The sun went down and light faded quickly, from orange to paler orange and buff and soft gray. The tseet, chink, tsit, and chip notes of sparrows came from the grasses and weeds, birds settling in for the night. When we finally left, calling it a day, the Kestrel still perched in the same spot on the wire.

Field Sparrow on a Foggy Morning

Thursday, January 26th, 2012

A small gray head striped with soft, reddish-brown was all I could see at first, the top part of a small brown sparrow scratching around in a matted pile of wet leaves in the corner of a yard, with three Dark-eyed Juncos. As the rest of the little bird came into view, I saw what I had suspected, and was pleasantly surprised to find – a Field Sparrow.

As their name suggests, Field Sparrows used to be so common in the pastures and old farm fields around here that I paid them little attention. Now they’ve become much less common here because suburban development has replaced much of the brushy, second-growth habitat they prefer. Although still considered common, their populations are declining throughout most of their range in the eastern U.S.
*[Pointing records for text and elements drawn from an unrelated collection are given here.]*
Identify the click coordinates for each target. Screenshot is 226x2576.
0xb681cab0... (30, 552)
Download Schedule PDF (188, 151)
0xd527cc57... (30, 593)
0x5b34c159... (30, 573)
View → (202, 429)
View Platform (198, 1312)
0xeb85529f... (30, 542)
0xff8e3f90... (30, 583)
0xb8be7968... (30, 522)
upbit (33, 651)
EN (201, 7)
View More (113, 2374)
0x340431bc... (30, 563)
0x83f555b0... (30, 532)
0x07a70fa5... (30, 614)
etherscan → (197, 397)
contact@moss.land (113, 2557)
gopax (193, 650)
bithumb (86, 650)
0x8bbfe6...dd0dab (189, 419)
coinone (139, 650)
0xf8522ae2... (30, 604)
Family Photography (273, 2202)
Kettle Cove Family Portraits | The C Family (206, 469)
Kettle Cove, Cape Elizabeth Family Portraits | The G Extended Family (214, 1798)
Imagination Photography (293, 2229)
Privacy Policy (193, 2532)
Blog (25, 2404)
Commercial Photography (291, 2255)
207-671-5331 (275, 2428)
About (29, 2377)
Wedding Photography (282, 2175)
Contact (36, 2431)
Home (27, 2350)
A Field Sparrow is a study in muted colors. Often described as dull and drab, it can easily blend in with the scrubby, grassy kind of habitat it prefers. But a closer look shows subtle coloring in earth tones with the look of soft-brushed suede. The dove-gray head and face are marked with stripes of warm sienna. The back and wings are darker brown and streaked, with reddish tones, the breast is a plain, pale gray or buff. A thin white ring around the eye gives it an alert look. Its small pink bill and pink legs are distinctive, and among the easiest ways to identify it. The tail is rather long.
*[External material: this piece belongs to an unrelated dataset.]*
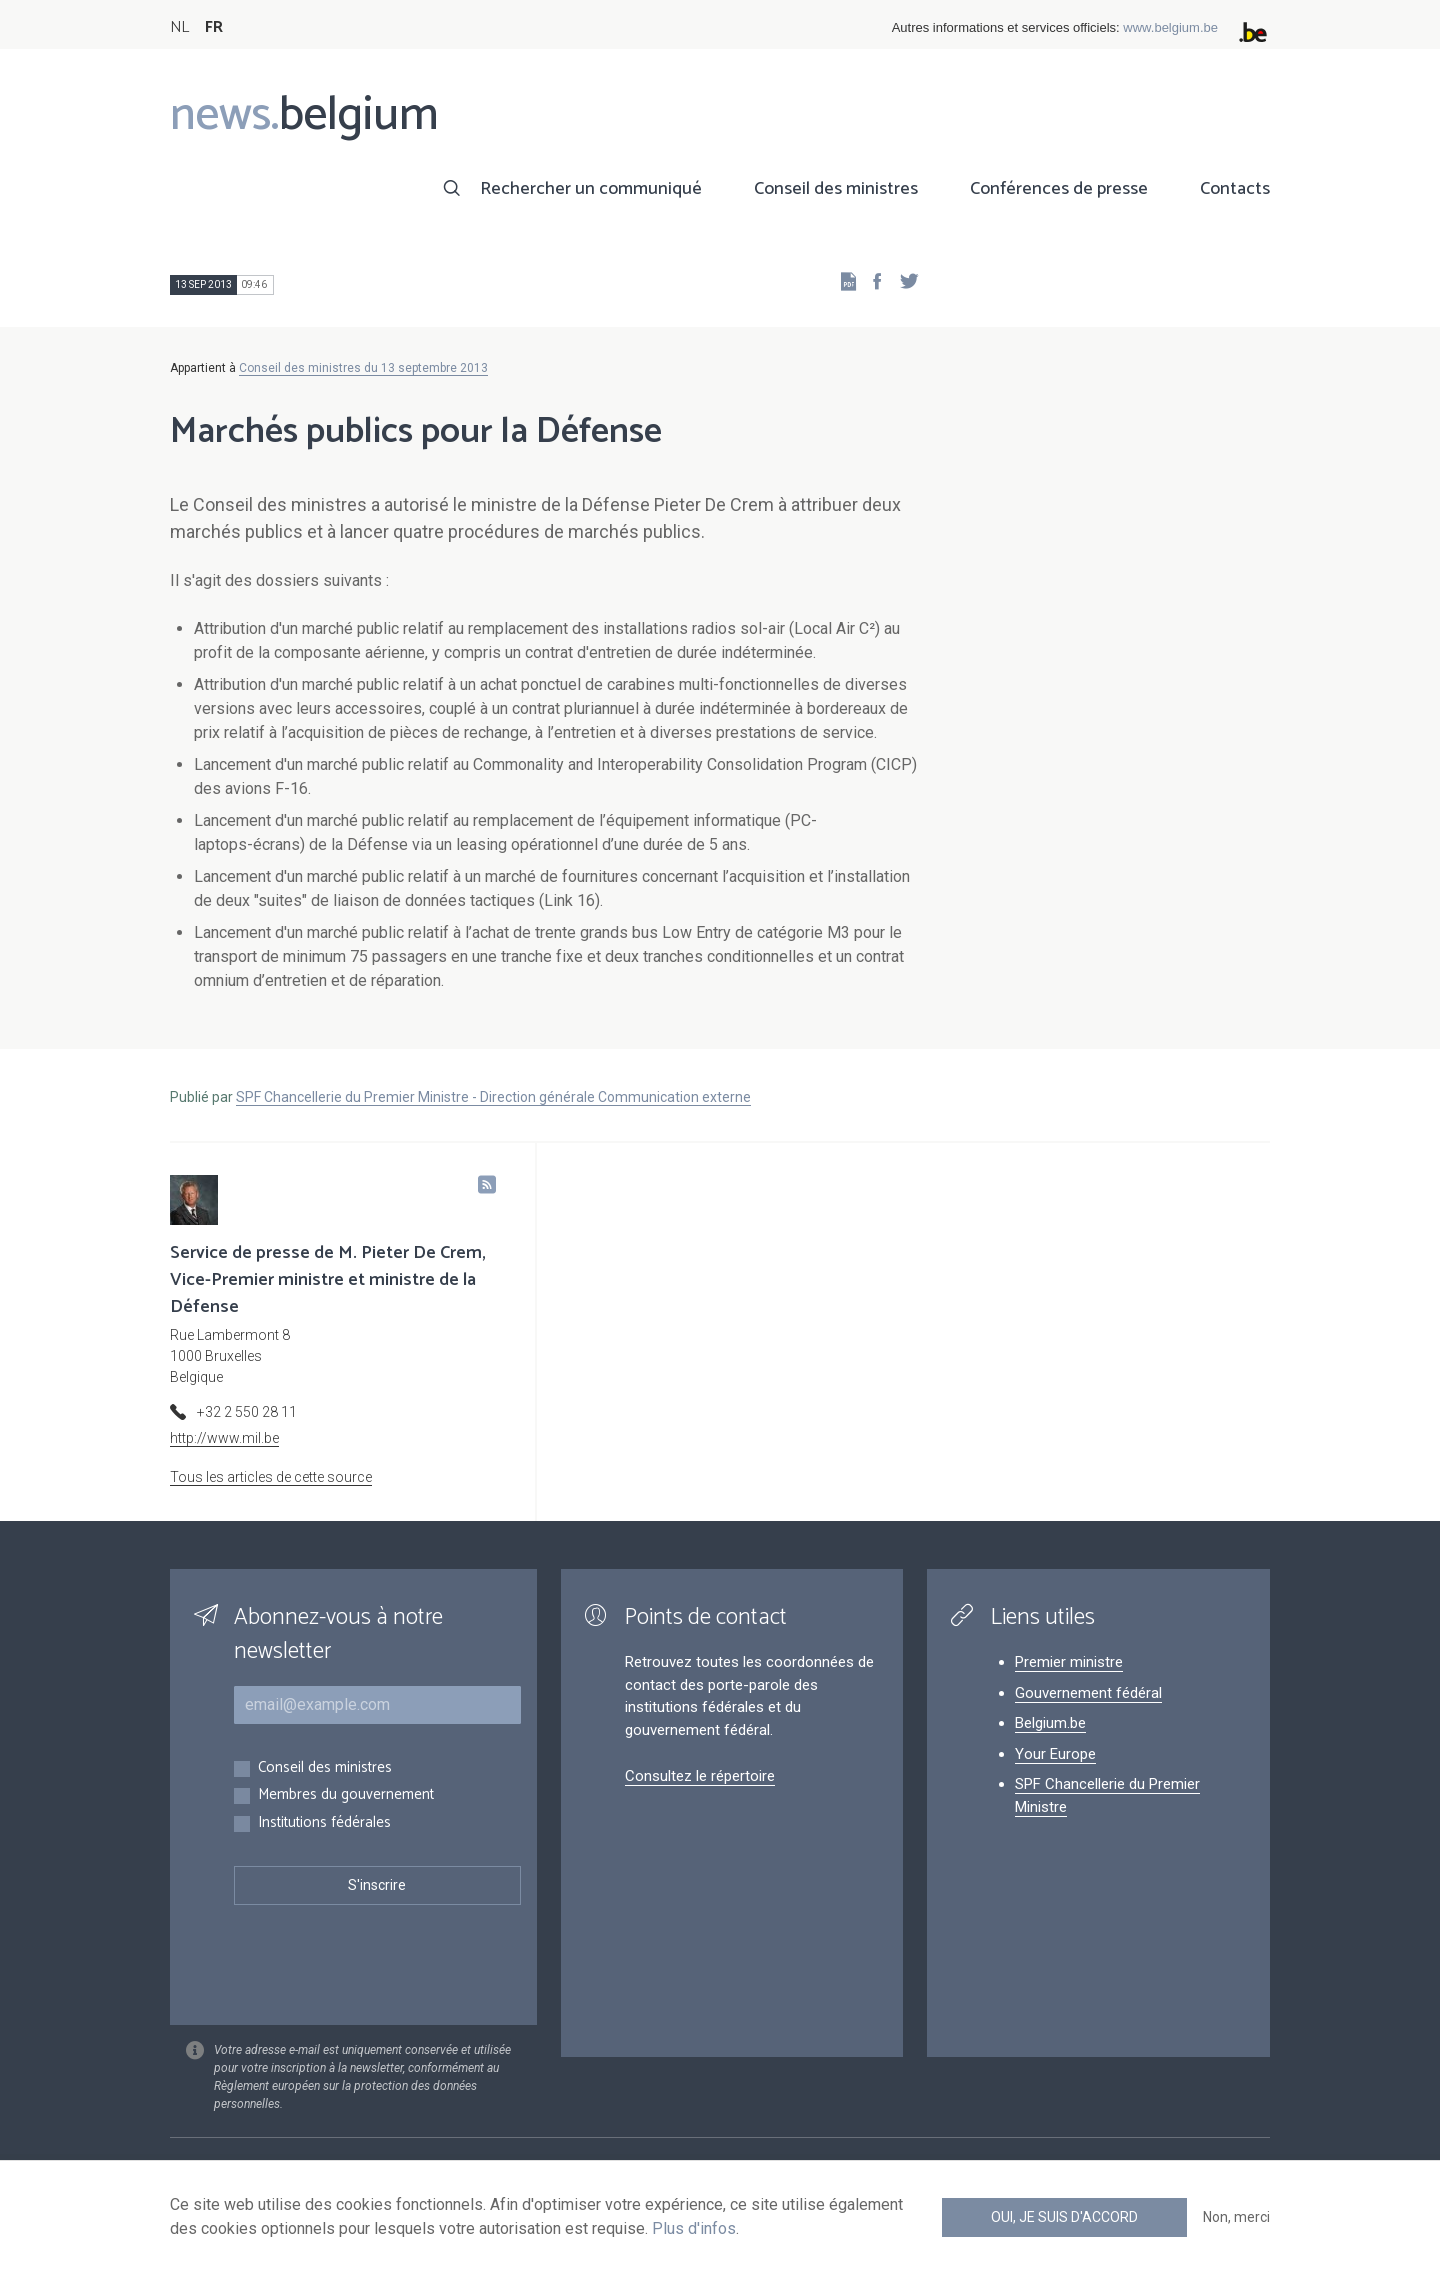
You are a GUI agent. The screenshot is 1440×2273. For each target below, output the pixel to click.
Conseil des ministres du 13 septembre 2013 (363, 368)
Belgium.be (1050, 1723)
Altogether its appearance is quiet and gentle, though I don’t know if its behavior reflects this look. Its song is simply lovely – a clear, light whistled series of notes that start out long and slow, teew – teew – teew, and build into a rapid crescendo of silvery bouncing notes, like a ping-pong ball. It’s a sunny, airy song that dances up over an old field or pasture in the summer like a butterfly.

This one was quiet, of course, in the winter, moving with quick, delicate focus, flicking small pieces of leaves and debris aside with its bill, searching for food.

Sharp-shinned Hawk

Wednesday, January 25th, 2012

On a cool, spring-like morning big sweeps of cirrus clouds spread across an open, soft-blue, sunlit sky. A small, compact hawk with a long slender tail was one of the first birds I saw as I started out on a late-morning walk. Flying just over the treetops it came toward me and circled around, directly overhead – a Sharp-shinned Hawk.

Its compact shape, with relatively small head, broad wings that arch slightly forward, long narrow tail with a very thin white band at the squarish tip – all could be seen with unusual clarity and detail. It’s one of the best and longest views I’ve ever enjoyed of a Sharp-shinned Hawk. Its head looked brown, the breast ruddy-orange, the wings richly barred in black and white, the tail with bands of dark and lighter gray, white on the tip. Once it fanned the tail out as it circled, but most of the time it was held long and narrow.

As it flew, its long thin legs were not tucked up against the body, but were held slightly out, as if kind of trailing along.

Its pattern of flight at first was a quick flap-flap-flap – glide, and as it began to make wide circles and climb, it flapped less often and soared on outspread wings, swiftly rising higher, until it was barely a sliver in the blue.

It looked like a good day for soaring. A little further on, in a more heavily wooded area of the neighborhood, I heard the kee-yer calls of a Red-shouldered Hawk from somewhere not far away, maybe hidden by the tree-line.

And several minutes later, three Red-tailed Hawks soared and circled, at least one of them hoarsely screaming, maybe because they were being harassed at first by several cawing Crows. As the Hawks climbed higher, the Crows seemed to lose interest and drifted away. The Hawks looked glorious, their deep brown backs, pale undersides and dull-red tails glowing.